**TASK TO CARRY OUT:** Copy out, word for word, the article below on managing a business during inflation.

**EXCERPTED PASSAGE:**
- Article
- Growing my Business
- Enable Growth
Effective strategies to manage your business during inflation
Find out how companies are redefining business models to counteract economic constraints.
While the causes of inflation aren’t one dimensional, neither are the solutions available to managers concerned about higher prices for labour, energy and components, shortages in the talent pool, disruption in freight logistics and a lack of mobilisation in the supply chain.
Rather than passing on the cumulative higher prices to customers, companies can renegotiate contracts with suppliers and end users, and redefine business models so enterprises can take advantage of an economc cycle not experienced for three decades.
Visibility reinforces viability
For business to reap any benefits, the fundamentals of being seen and marketing to customers is critical. For clients, existing and potential, to consume goods and services, they need to know they exist.
Marketing is about being seen, about brand promotion, and cutting back on advertising during a period of inflation may be counterintuitive. Once a business cancels the brochures and neglects the company website, the enterprise may be exposed to the misconception that business is in distress.
In an economic downturn it’s prime time to be visible, to be heard and reinforce the ‘business as normal’ corporate stability messaging. It not only maintains presence but presents opportunities to increase market share when competitors are retrenching.
Proactivity and assumption
On equal footing with maintained marketing presence, is market research and data analysis.
For that sustained marketing budget to be justified it needs to deliver tangible results. John Regan, chief executive of data intelligence firm Electric Guitar says companies need to adopt a 360-degree experience for consumers in terms of brand promotion blending data insights, pertinent advertising with privacy protection.

**DATA BLOCK:**
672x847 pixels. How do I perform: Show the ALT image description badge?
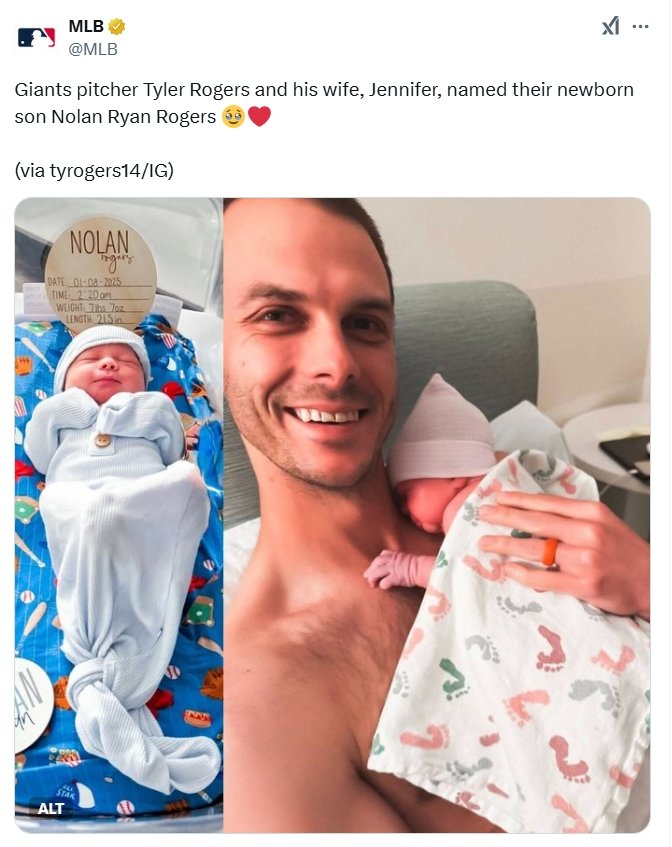pos(51,809)
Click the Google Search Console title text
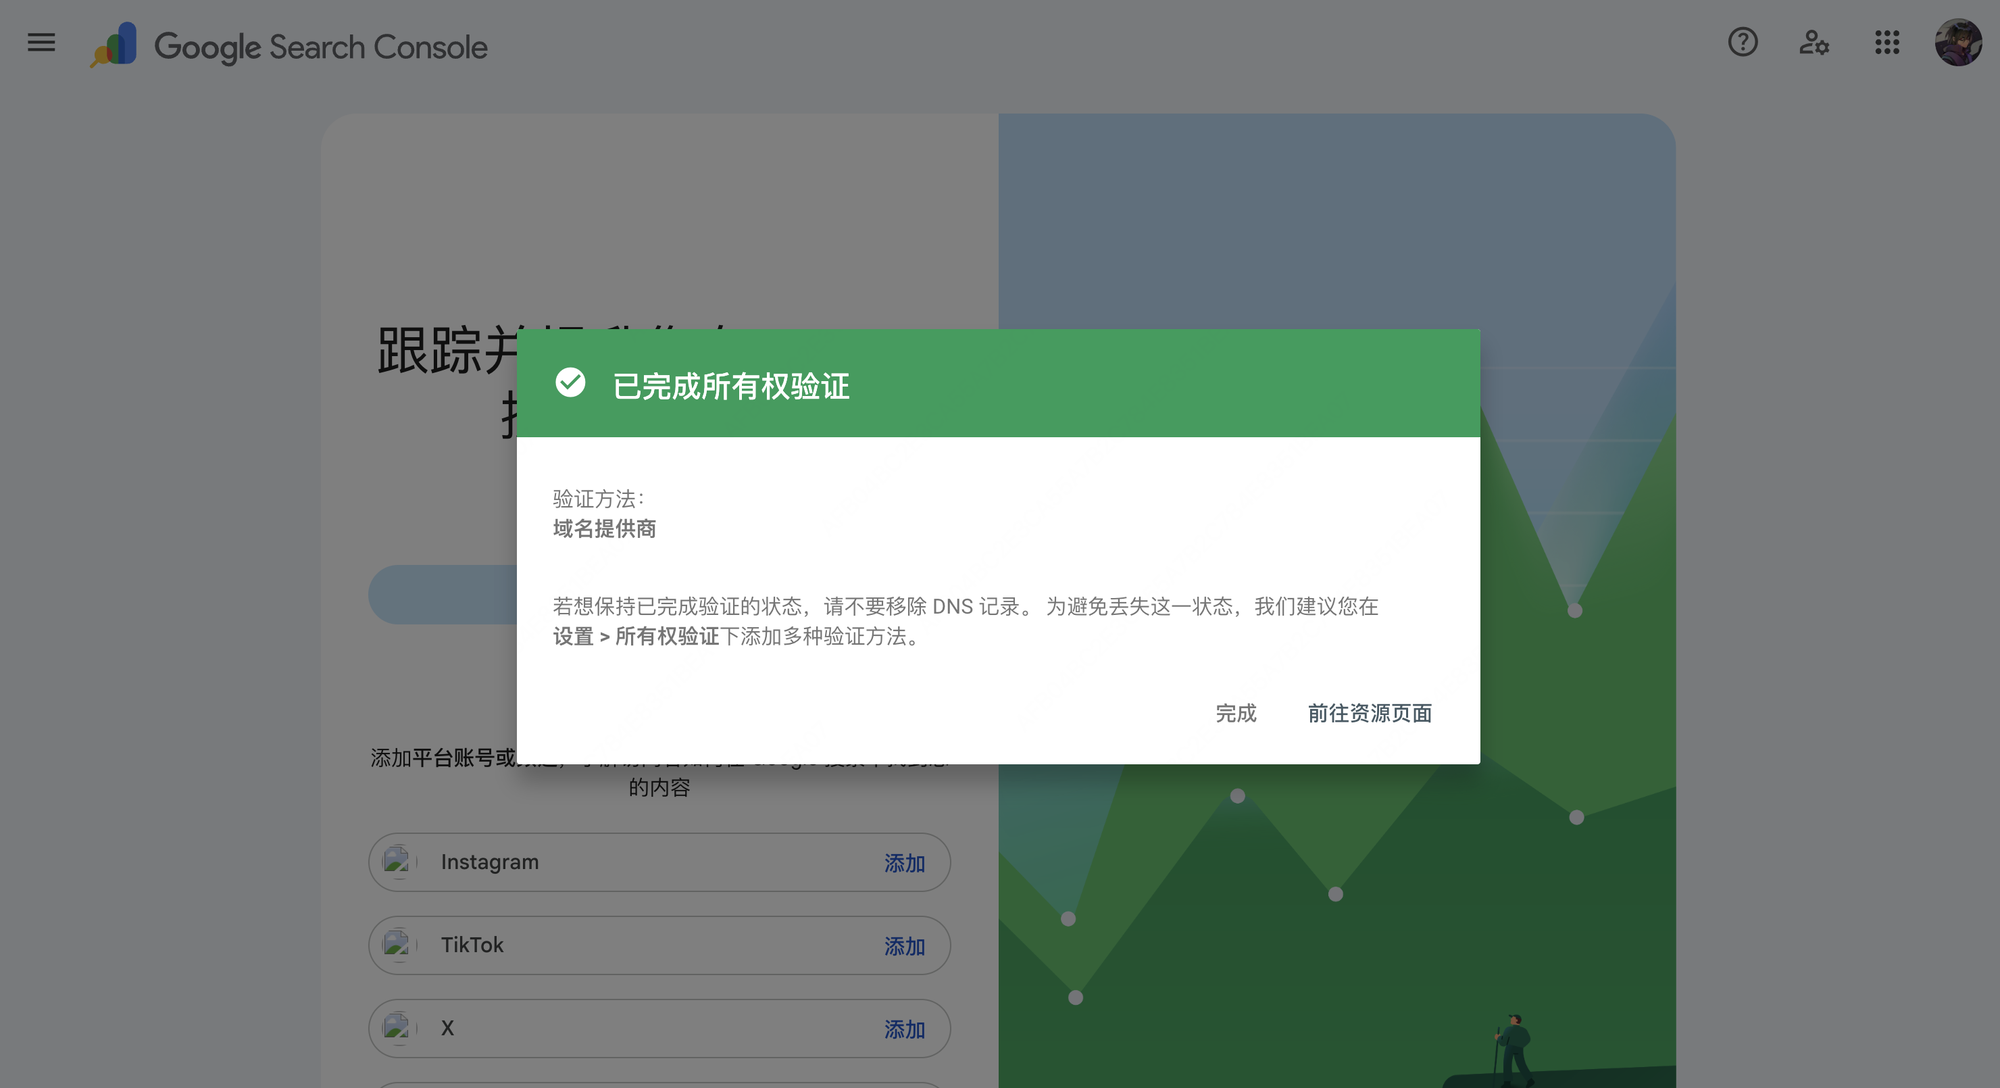The width and height of the screenshot is (2000, 1088). 321,47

**OUTPUT OF THE TASK:**
- Article
- Growing my Business
- Enable Growth
Effective strategies to manage your business during inflation
Find out how companies are redefining business models to counteract economic constraints.
While the causes of inflation aren’t one dimensional, neither are the solutions available to managers concerned about higher prices for labour, energy and components, shortages in the talent pool, disruption in freight logistics and a lack of mobilisation in the supply chain.
Rather than passing on the cumulative higher prices to customers, companies can renegotiate contracts with suppliers and end users, and redefine business models so enterprises can take advantage of an economc cycle not experienced for three decades.
Visibility reinforces viability
For business to reap any benefits, the fundamentals of being seen and marketing to customers is critical. For clients, existing and potential, to consume goods and services, they need to know they exist.
Marketing is about being seen, about brand promotion, and cutting back on advertising during a period of inflation may be counterintuitive. Once a business cancels the brochures and neglects the company website, the enterprise may be exposed to the misconception that business is in distress.
In an economic downturn it’s prime time to be visible, to be heard and reinforce the ‘business as normal’ corporate stability messaging. It not only maintains presence but presents opportunities to increase market share when competitors are retrenching.
Proactivity and assumption
On equal footing with maintained marketing presence, is market research and data analysis.
For that sustained marketing budget to be justified it needs to deliver tangible results. John Regan, chief executive of data intelligence firm Electric Guitar says companies need to adopt a 360-degree experience for consumers in terms of brand promotion blending data insights, pertinent advertising with privacy protection.